▶ _Task statement_:
Every line of the listing that holds the word "selection" should be returned.

▶ _Record excerpts_:
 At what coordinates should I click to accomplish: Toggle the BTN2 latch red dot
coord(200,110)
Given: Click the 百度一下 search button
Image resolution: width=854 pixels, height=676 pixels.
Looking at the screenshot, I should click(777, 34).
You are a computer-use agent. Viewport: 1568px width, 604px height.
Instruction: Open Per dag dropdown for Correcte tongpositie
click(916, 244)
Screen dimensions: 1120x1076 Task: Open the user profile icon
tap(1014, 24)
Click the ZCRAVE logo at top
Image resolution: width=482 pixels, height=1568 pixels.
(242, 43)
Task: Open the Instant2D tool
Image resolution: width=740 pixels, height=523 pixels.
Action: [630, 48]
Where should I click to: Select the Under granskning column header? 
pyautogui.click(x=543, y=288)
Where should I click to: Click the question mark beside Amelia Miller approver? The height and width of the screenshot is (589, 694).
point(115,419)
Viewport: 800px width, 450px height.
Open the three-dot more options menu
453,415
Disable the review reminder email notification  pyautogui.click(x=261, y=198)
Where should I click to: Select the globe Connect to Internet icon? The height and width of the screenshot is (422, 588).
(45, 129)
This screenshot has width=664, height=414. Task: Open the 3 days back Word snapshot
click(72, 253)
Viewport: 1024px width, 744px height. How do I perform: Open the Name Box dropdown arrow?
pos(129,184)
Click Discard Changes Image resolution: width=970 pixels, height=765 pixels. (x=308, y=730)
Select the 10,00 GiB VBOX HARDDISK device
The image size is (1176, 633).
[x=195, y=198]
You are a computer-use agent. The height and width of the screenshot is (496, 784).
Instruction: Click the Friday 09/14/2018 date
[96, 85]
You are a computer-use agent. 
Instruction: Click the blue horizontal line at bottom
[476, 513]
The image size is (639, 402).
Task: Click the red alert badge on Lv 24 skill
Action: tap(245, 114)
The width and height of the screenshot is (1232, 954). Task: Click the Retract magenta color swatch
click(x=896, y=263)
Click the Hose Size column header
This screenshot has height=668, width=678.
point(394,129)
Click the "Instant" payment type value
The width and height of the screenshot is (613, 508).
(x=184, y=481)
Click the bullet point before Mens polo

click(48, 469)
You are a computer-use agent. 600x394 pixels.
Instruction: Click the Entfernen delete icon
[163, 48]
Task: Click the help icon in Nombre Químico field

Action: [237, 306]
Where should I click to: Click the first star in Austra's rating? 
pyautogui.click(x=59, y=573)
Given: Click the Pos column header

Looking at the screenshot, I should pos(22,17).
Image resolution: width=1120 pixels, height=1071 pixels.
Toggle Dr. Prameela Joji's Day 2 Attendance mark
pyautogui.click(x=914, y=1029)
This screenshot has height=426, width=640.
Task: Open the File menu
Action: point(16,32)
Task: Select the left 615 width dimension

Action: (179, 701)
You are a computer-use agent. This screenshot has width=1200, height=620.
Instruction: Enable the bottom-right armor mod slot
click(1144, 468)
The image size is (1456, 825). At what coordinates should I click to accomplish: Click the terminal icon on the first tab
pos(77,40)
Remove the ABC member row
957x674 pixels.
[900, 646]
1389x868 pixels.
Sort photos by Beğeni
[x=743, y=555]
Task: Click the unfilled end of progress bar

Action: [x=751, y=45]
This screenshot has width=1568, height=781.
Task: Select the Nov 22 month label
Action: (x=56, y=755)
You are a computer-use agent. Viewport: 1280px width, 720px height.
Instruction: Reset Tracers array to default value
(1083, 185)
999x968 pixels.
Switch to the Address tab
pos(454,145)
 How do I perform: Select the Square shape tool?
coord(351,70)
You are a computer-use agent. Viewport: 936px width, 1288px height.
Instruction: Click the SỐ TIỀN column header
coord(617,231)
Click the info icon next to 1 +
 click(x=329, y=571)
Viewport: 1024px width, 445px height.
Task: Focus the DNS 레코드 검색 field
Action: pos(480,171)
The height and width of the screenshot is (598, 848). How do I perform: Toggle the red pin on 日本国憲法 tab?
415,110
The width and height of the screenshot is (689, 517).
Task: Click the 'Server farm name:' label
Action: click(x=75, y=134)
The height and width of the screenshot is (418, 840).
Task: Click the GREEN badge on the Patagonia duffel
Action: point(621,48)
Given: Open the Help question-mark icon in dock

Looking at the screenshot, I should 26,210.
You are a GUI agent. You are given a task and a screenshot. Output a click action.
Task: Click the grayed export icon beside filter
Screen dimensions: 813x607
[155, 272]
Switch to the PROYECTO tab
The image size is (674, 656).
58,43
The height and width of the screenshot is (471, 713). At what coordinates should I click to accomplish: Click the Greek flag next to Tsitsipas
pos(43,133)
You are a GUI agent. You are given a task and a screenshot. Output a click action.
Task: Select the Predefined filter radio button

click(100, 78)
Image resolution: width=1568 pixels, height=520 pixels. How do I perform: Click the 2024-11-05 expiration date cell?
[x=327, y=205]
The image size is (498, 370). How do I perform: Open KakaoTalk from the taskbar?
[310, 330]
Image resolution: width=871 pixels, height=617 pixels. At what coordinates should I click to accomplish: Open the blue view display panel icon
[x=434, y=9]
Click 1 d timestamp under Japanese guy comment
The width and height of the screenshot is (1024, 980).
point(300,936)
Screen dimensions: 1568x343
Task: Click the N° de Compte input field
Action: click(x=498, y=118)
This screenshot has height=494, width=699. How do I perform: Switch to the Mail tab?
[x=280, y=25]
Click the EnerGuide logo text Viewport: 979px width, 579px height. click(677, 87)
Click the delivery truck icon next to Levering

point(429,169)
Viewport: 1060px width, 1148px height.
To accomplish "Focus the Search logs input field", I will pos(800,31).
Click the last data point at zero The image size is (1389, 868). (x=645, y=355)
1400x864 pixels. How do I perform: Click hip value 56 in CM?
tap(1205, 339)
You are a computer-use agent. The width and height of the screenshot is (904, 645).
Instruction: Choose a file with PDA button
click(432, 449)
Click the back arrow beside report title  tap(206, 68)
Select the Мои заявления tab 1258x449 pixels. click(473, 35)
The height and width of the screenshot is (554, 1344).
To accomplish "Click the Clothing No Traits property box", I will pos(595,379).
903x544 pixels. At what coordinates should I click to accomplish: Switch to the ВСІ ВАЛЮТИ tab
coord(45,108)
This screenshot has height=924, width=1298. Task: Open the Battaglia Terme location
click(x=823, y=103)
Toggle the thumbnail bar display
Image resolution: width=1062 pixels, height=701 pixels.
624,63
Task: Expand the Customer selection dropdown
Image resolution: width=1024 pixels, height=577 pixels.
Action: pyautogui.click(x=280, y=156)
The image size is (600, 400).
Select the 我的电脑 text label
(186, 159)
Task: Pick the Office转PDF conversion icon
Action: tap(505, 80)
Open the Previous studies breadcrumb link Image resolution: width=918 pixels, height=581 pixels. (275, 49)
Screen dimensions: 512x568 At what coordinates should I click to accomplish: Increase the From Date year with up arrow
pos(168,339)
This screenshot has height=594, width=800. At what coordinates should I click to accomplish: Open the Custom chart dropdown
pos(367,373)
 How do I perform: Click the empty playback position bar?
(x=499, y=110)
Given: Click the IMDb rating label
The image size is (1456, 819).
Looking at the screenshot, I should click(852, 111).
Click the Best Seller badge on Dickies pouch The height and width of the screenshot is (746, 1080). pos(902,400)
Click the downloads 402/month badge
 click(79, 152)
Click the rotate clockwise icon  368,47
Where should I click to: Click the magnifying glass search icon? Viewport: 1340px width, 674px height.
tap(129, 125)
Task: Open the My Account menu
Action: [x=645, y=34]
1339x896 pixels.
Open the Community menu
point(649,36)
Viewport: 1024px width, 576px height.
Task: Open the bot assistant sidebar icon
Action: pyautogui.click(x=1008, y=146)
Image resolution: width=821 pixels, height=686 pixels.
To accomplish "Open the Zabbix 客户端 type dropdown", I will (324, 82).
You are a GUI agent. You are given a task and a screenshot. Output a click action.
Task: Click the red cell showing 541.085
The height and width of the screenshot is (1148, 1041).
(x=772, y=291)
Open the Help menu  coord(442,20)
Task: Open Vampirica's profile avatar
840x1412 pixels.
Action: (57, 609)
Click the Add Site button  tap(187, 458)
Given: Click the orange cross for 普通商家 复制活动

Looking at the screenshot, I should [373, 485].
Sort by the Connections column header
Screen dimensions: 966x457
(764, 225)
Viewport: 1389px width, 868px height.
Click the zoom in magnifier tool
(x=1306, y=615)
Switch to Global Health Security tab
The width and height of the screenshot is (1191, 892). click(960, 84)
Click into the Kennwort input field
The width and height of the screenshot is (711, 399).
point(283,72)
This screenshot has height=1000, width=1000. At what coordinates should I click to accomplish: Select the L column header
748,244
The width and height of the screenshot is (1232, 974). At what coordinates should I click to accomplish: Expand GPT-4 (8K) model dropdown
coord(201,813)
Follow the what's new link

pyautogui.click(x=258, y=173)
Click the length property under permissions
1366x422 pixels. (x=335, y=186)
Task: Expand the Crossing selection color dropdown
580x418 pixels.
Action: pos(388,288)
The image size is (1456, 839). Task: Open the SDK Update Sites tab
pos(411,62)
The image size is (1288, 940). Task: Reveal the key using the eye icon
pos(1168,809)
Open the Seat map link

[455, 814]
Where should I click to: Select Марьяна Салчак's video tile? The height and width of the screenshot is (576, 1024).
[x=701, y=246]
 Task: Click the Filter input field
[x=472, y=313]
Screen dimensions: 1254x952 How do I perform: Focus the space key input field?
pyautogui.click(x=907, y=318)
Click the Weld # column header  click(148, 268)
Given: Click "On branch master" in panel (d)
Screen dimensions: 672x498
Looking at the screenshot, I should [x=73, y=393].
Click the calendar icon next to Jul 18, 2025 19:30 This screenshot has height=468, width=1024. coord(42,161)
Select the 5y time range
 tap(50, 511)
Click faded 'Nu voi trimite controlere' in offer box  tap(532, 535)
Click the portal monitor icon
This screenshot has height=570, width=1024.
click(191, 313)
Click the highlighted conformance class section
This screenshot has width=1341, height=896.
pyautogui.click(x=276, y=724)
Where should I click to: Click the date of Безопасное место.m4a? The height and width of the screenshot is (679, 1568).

▶ _Exercise output_:
Task: Expand the Customer selection dropdown
Task: Expand the Crossing selection color dropdown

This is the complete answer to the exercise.